Doctor withheld results of puberty-blocker study for political reasons: report
A medical doctor and leading proponent of transgender procedures for minors recently admitted that she deliberately withheld the results of a taxpayer-funded study because it showed there were no positive mental health effects for gender dysphoric children who used puberty blockers.
Dr. Johanna Olson-Kennedy, who heads the largest youth gender clinic in the United States at the Children’s Hospital of Los Angeles, told The New York Times she feared releasing the results of the study would lead them to be “weaponized” by opponents of such procedures.
The doctor also told the outlet she feared the study, which is part of a project that has received nearly $10 million in taxpayer funding from the National Institutes of Health, “could be used in court to argue that ‘we shouldn’t use blockers,'” according to the outlet.
“I do not want our work to be weaponized,” she also said. “It has to be exactly on point, clear and concise.

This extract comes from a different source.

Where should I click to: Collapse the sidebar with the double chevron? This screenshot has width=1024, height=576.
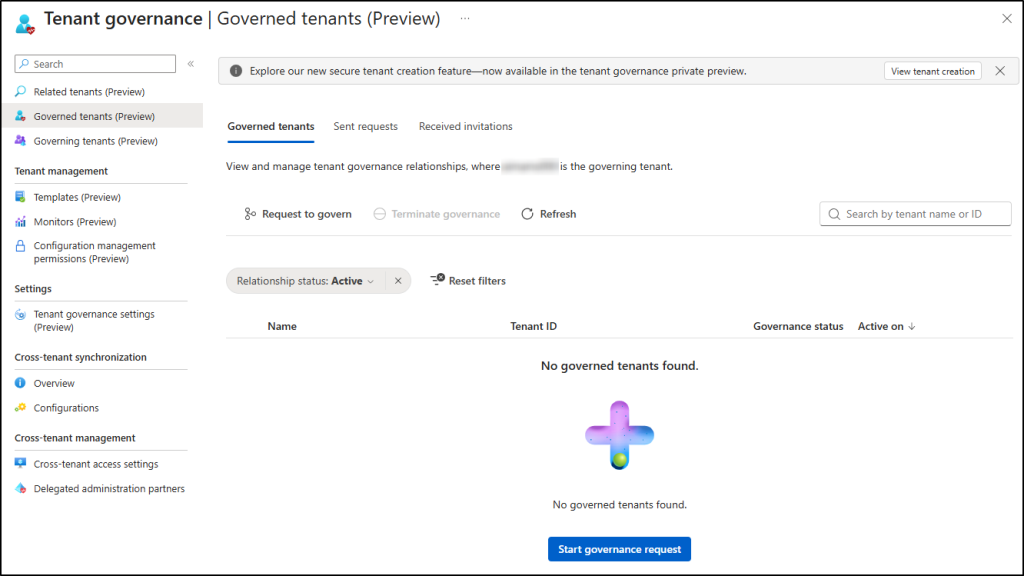(x=190, y=64)
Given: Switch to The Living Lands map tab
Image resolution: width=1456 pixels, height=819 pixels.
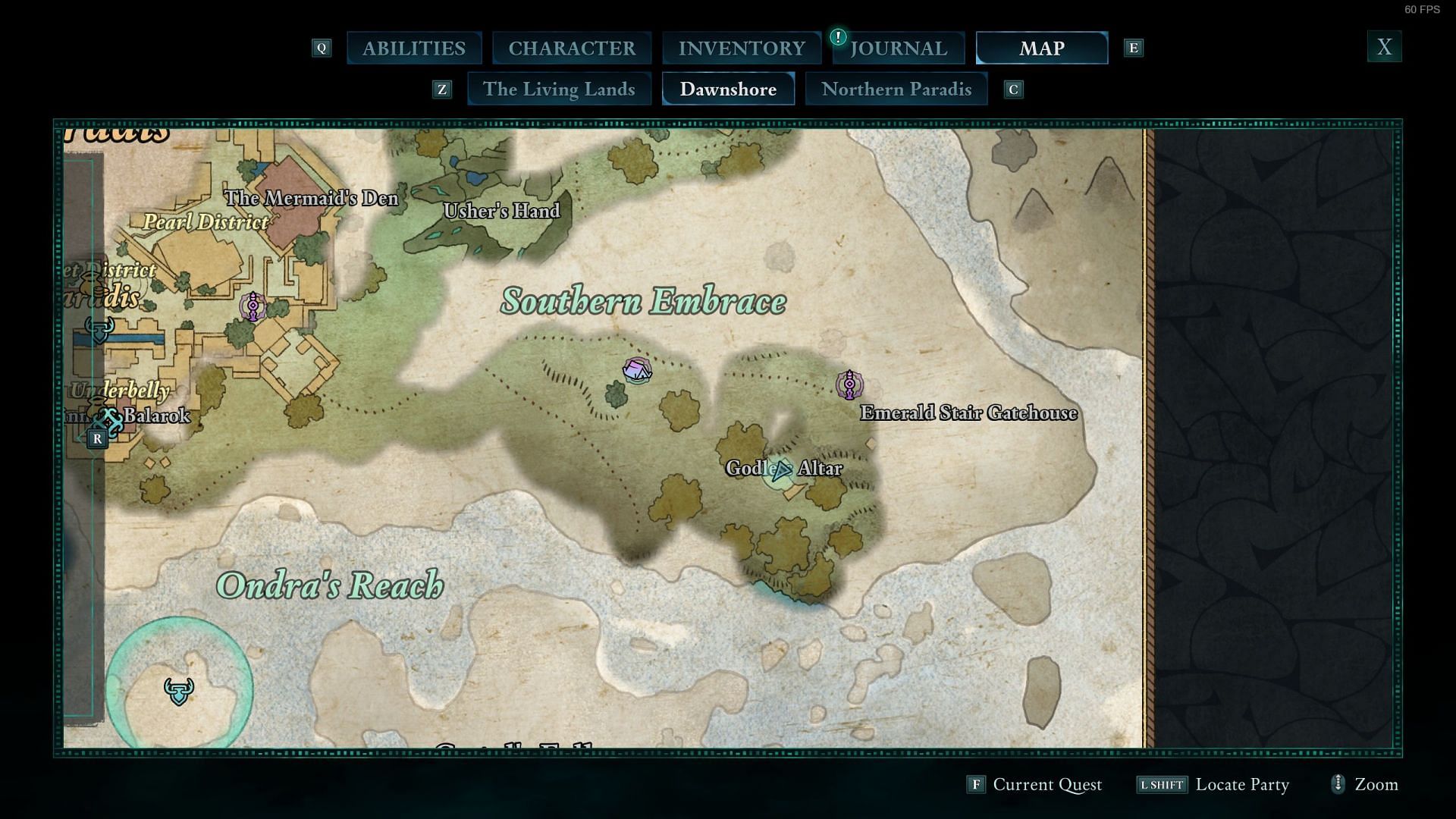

And that takes time.”
The study, which began in 2015, followed 95 children with an average age of 11, who started taking puberty-blocking drugs, which prevent the development of natural bodily changes such as breast growth in females or voice changes in males.
After the study showed the puberty blockers offered no improvement to their mental health after two years, Olson-Kennedy claimed that was because the study’s participants were already “in really good shape.”
The New York Times noted that about a fourth of the patients in the study “were depressed or suicidal” before their treatment.
As The Christian Post reported in 2019, the federally-funded research grant that bore Olson-Kennedy’s name altered the protocol and lowered the age for cross-sex hormones from 13 to 8.
Amy Tishelman, who serves as a clinical and research psychologist at Boston College and was involved in the original study, was critical of its results being withheld, according to the Times.
“I understand the fear about it being weaponized, but it’s really important to get the science out there,” she said.
“No change isn’t necessarily a negative finding — there could be a preventative aspect to it,” she also noted. “We just don’t know without more investigation.”